The main questions surrounding Banchero are about his three-point shot and his defensive effort. I feel that his mechanics are solid enough and he moves his feet well enough that I think he’ll be just fine in these areas in a few years.

In a class that seems to lack many true potential primary scoring options, Banchero is the closest to that out of this group. Based on his size and creation ability, he should be a serious consideration for the No. 1 pick.


3. Jabari Smith, Forward, Auburn - 6’10, 220 lbs - 2021-22 Stats: 16.9 ppg, 7.4 rpg, 2.0 apg

It is no secret that Jabari Smith is the best shooter in the draft. Smith would come in and immediately provide necessary spacing for the Magic. He would get many open looks simply from playing alongside Markelle Fultz.

Smith has been getting a ton of comparisons to former Magic forward Rashard Lewis, and rightfully so. Smith and Lewis are similar in height and frame and share many of the same strengths and weaknesses as players.

The biggest criticism of Smith’s game stem from his lack of a handle, which led to him not being able to generate many easy shots for himself this season at Auburn. This resulted in him settling for tough, contested shots on the perimeter more times than not.

Smith also struggled finishing at the rim due to his lack of verticality and explosiveness.

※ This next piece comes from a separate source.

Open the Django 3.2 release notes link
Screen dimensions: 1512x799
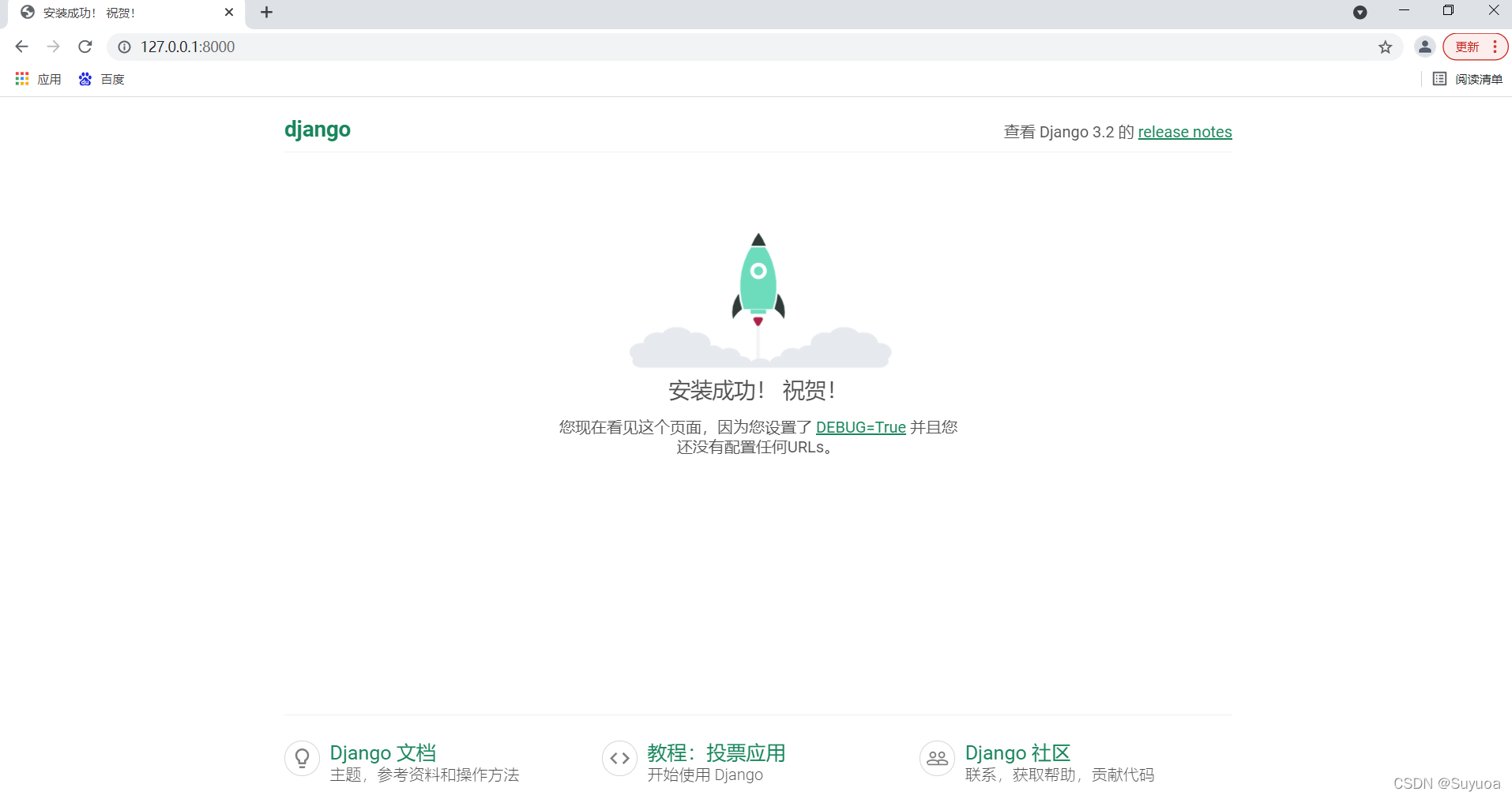[1184, 132]
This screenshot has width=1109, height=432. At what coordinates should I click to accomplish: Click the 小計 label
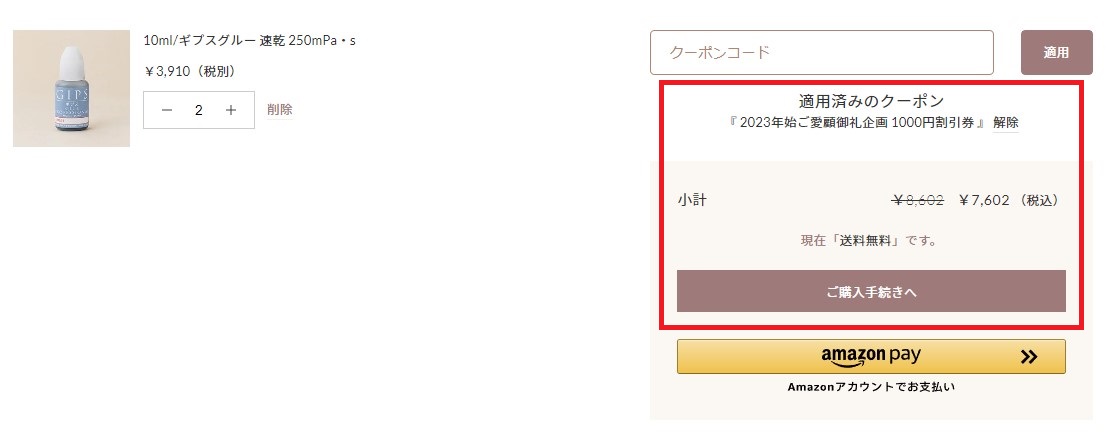692,200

In recent memory, guys like Paul George and Kawhi Leonard went from prospects whose biggest flaw was their inability to create off the dribble, to now two of the premiere shot-creators in the league. These two give hope that Smith could one day follow down this path.

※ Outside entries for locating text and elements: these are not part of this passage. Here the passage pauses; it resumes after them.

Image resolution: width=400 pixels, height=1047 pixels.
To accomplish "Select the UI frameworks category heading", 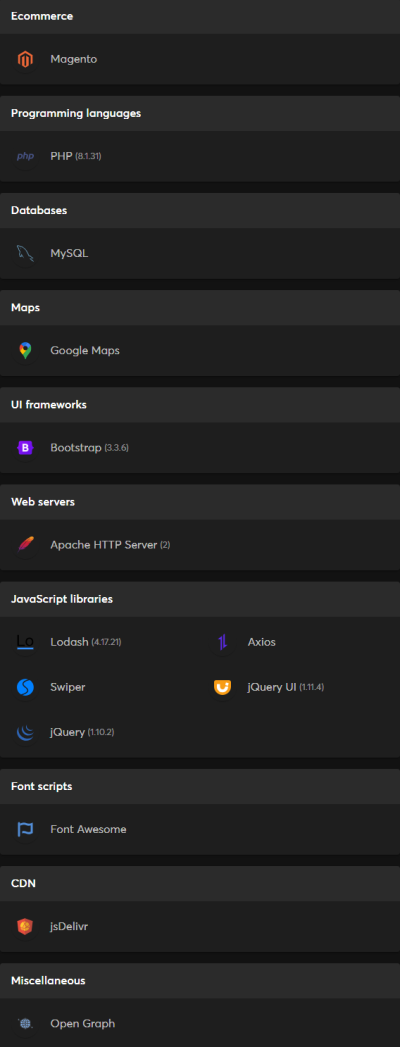I will coord(49,405).
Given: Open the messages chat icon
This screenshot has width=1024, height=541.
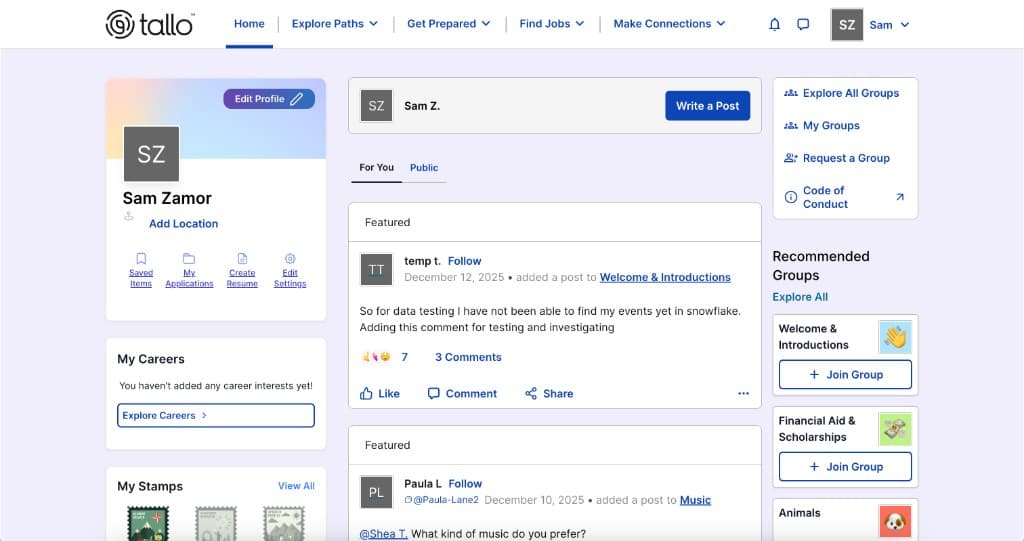Looking at the screenshot, I should (803, 25).
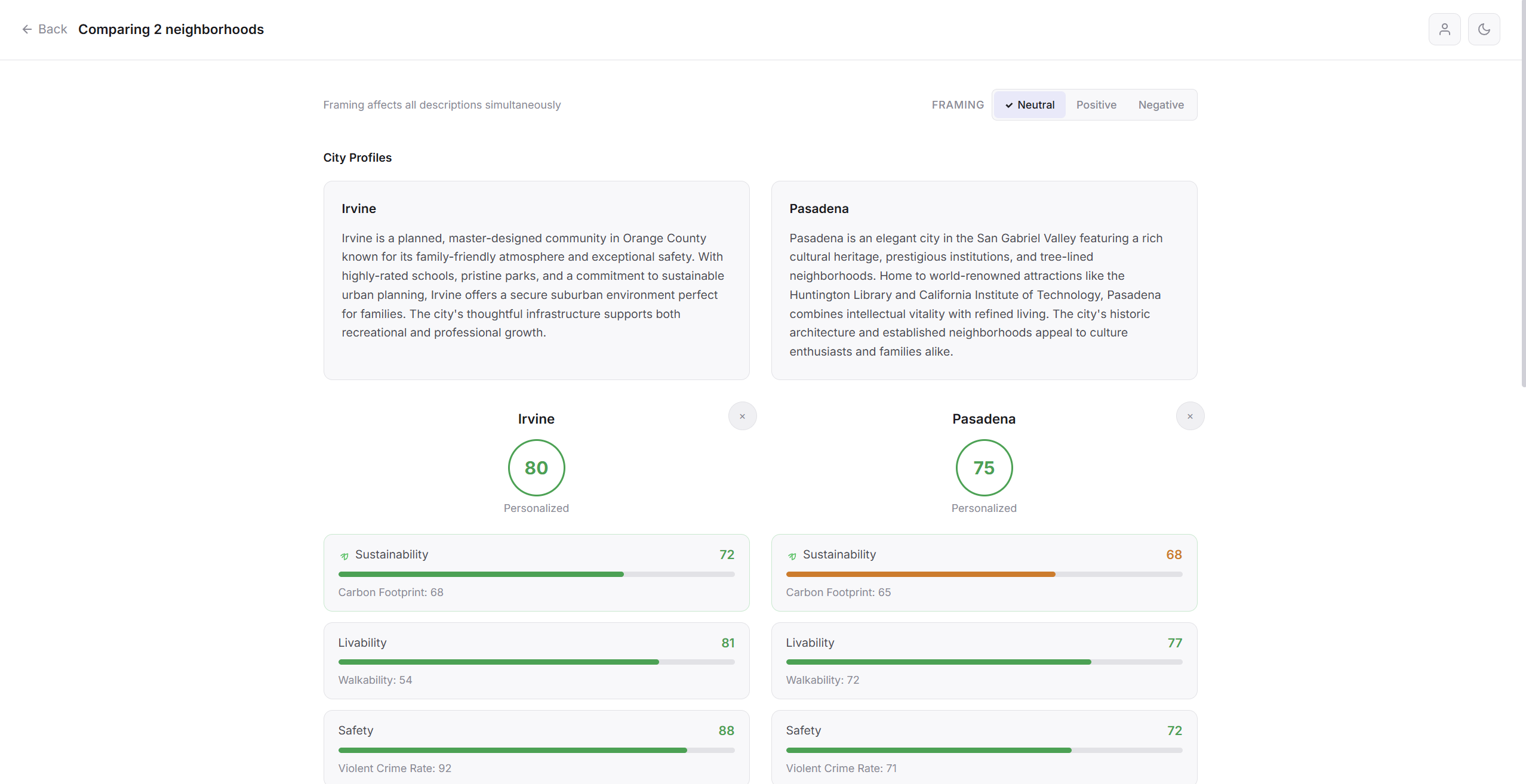Viewport: 1526px width, 784px height.
Task: Switch framing to Positive
Action: pyautogui.click(x=1096, y=105)
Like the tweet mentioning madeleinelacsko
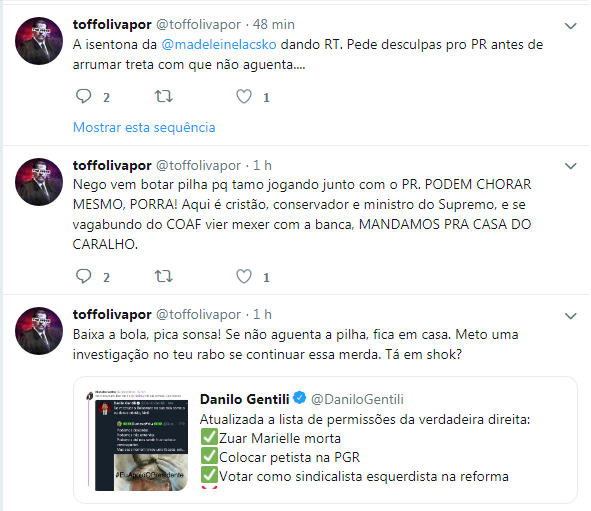 tap(244, 96)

If the handle and overall shot-creating do manage to develop, then we could very well be mentioning Smith in the same breath with these two in a couple years.

Aside from the obvious shooting talents, Smith’s upside on the defensive end is another one of his selling points as a prospect. Due to his size, length, and ability to defend on the perimeter, he presents a certain level of "switchabilty" that is extremely valuable in today’s NBA.

While one can’t deny the importance of getting this pick correct, this is about as good a problem the Magic can have.

Will they stick to their obsession of long, lanky players like Chet? Or are the rumors from “rival teams” about them selecting Jabari true? Or better yet, will they take Paolo, who seems the least linked to the Magic at the moment?

Knowing what we do about the Magic organization and how they operate, I think it’s safe to say that none of us really know who the pick will be, and we probably won’t know until the pick is actually made.

Each one of these players come with their own flaws, but provide their own unique individual talents that fans should be excited about no matter who the Magic decide to draft.